Horner et al. see a pedagogical approach that can integrate this knowledge as
useful for all students. They state, "This approach insists on viewing
language differences and fluidities as resources to be preserved, developed,
and utilized. Rather than respond to language differences only in terms of
rights, it sees them as resources" (304). It makes perfect sense that I
should want, as a teacher, to utilize every possible advantage that I can to
get students to write interesting, dynamic work. So if employing a translingual
approach will broaden my students' ability to communicate, why not try it?
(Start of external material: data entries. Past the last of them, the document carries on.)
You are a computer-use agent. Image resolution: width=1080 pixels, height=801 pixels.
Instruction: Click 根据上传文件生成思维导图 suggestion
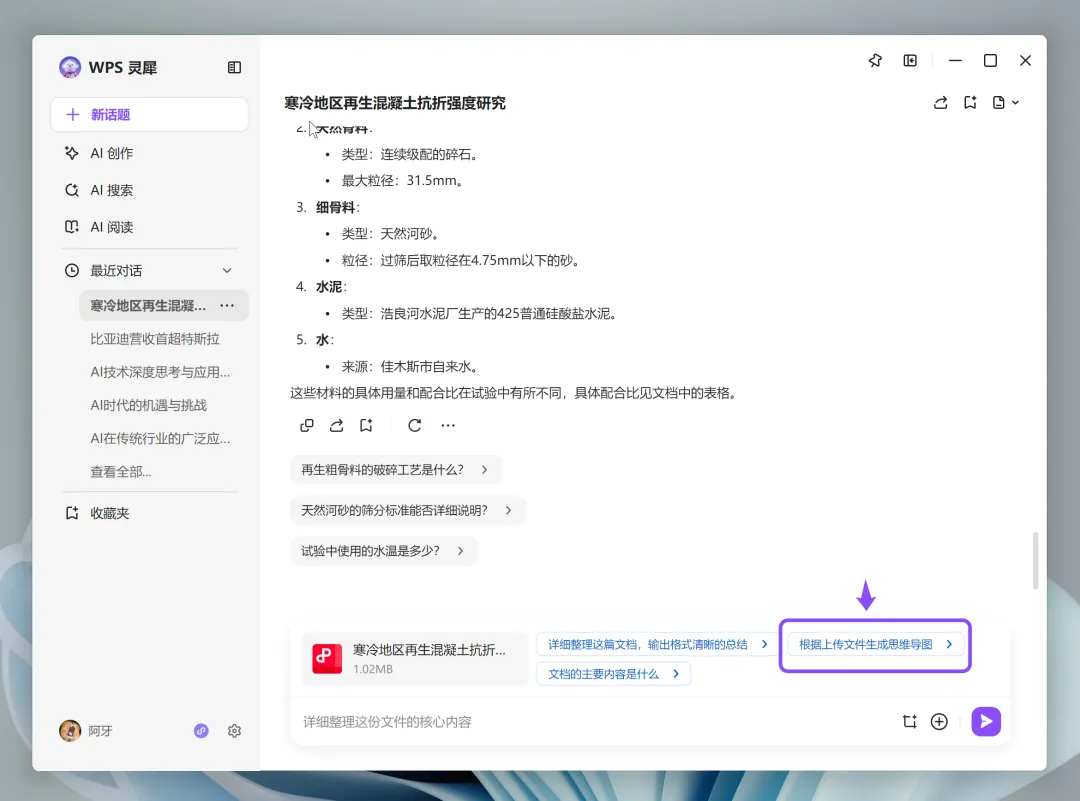[875, 645]
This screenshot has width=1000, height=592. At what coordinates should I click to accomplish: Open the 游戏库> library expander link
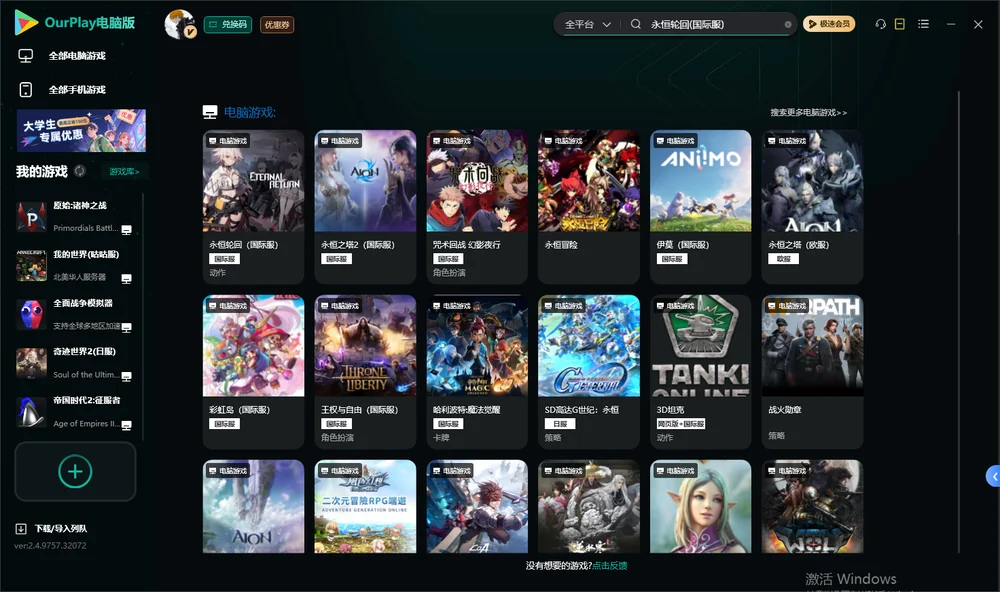124,171
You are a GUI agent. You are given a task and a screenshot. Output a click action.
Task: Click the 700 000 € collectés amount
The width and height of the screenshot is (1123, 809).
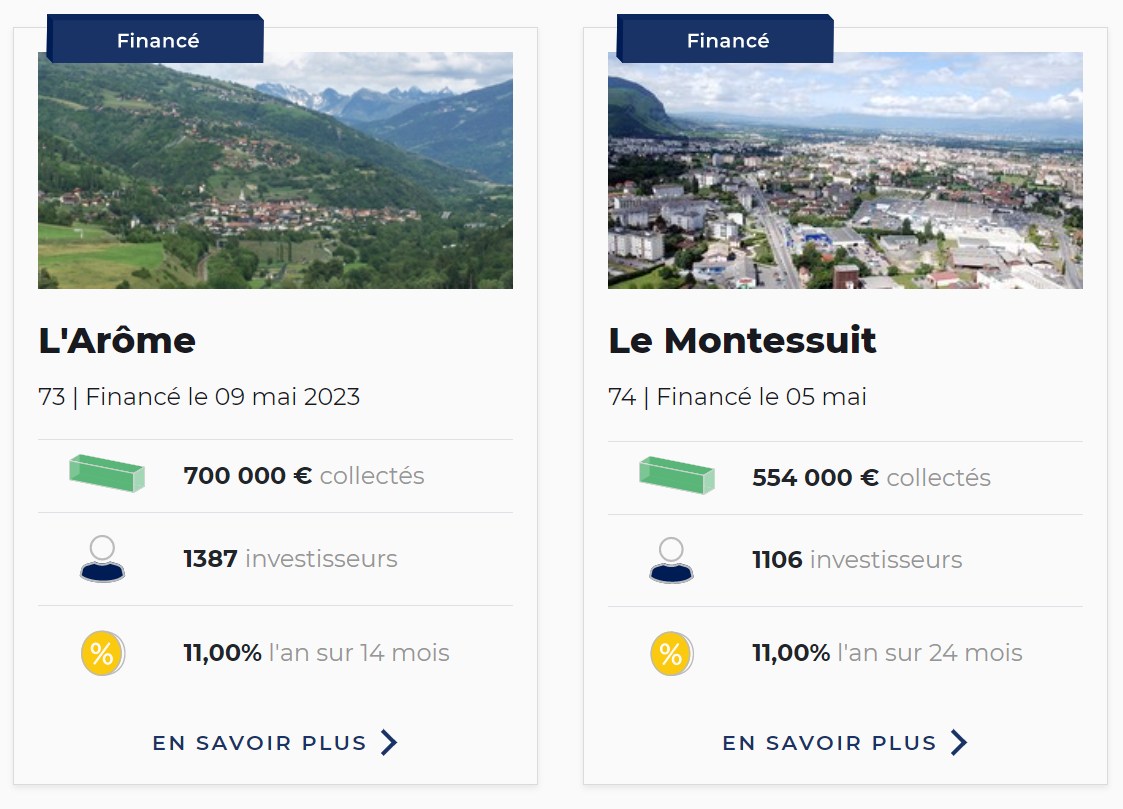(x=304, y=475)
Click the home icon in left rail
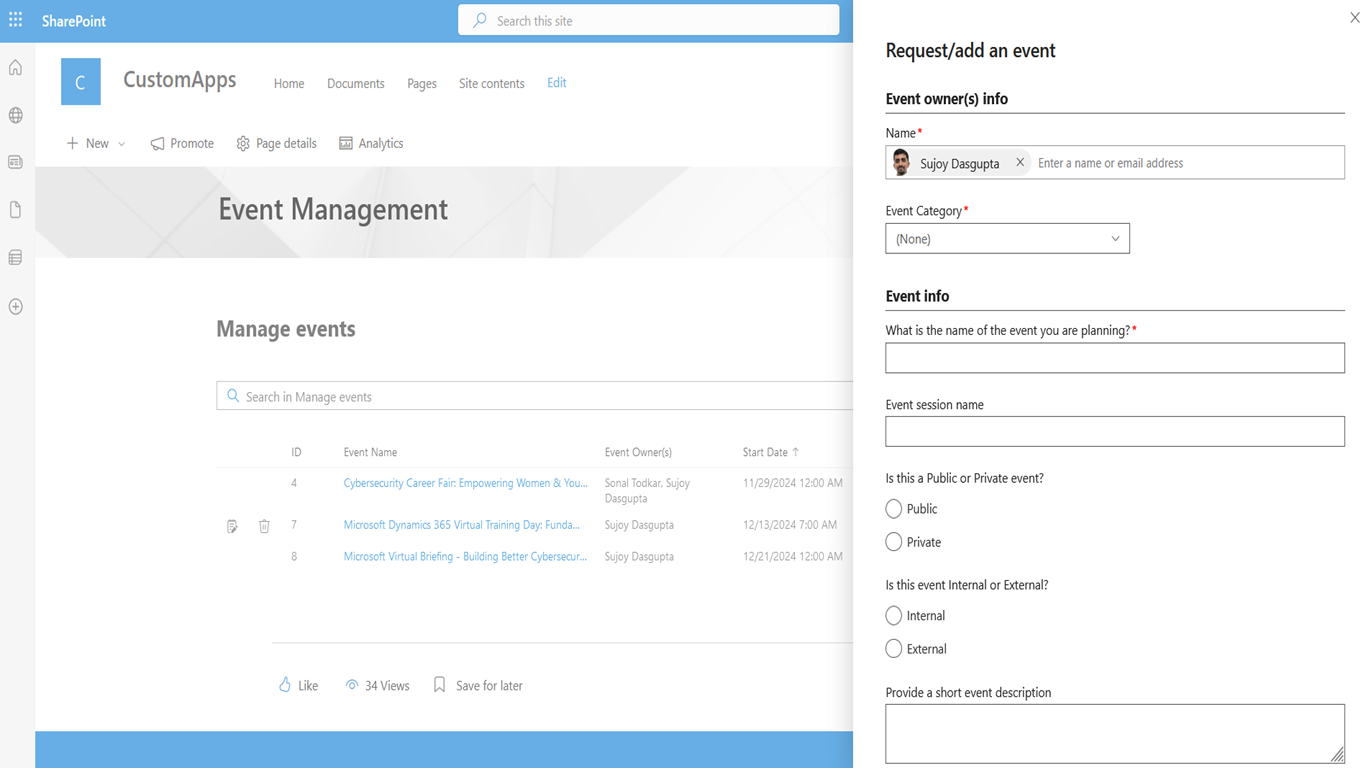The height and width of the screenshot is (768, 1366). (15, 68)
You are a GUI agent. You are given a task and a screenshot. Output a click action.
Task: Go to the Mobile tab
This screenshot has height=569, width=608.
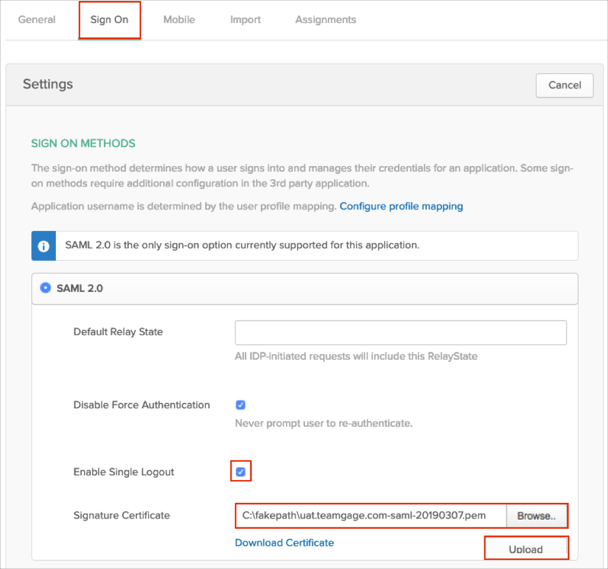(179, 20)
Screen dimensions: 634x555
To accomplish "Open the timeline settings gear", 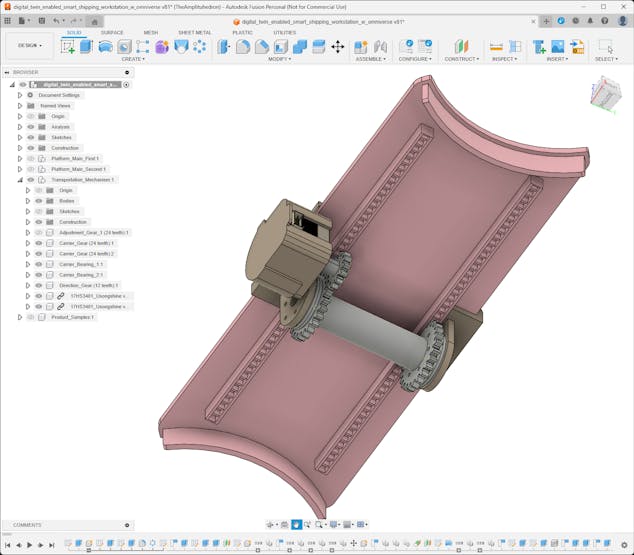I will coord(625,545).
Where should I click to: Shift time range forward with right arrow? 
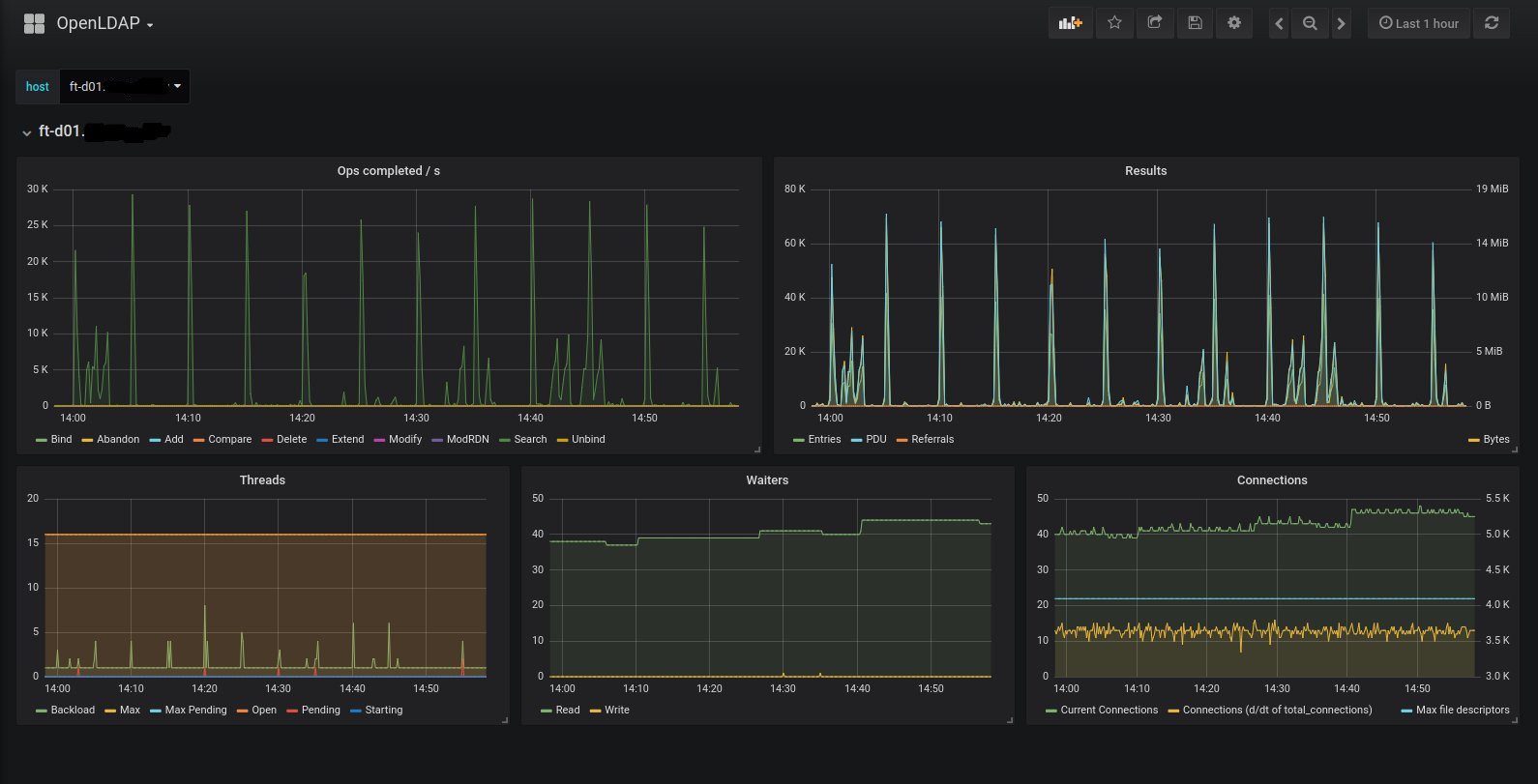(1341, 23)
My next thought was that enacting this kind of language
policy on the classroom level might involve reconceptualizing some of our
extant notions about what constitutes formal writing and what doesn't.
Specifically, I was struck by how the chart on page 647 in the Tardy article
demonstrates a decrease in the percentage of teachers willing to include
practices that integrate other languages relative to the
"seriousness" or finality of the assignment. So it seems to me that
when we label an assignment as "final paper", "formal
writing", or "graded work" it carries with it a hierarchy that
demands, at least according to most teachers, a use of Standard English. I
wonder if inverting that very structure might be what gets students to write
more creative, expressive work. For instance, if students are encouraged to use
the Standard (whatever that means to us or them) while drafting, but are then
encouraged to make the writing match their own voice in revision, maybe the
resultant work will be more engaging or will at least suit the individual
writing it. I suppose I’m feeling that maybe it’s not just the language that we
allow or encourage our students to use that matters, but the way that we frame
the writing that we require them to do.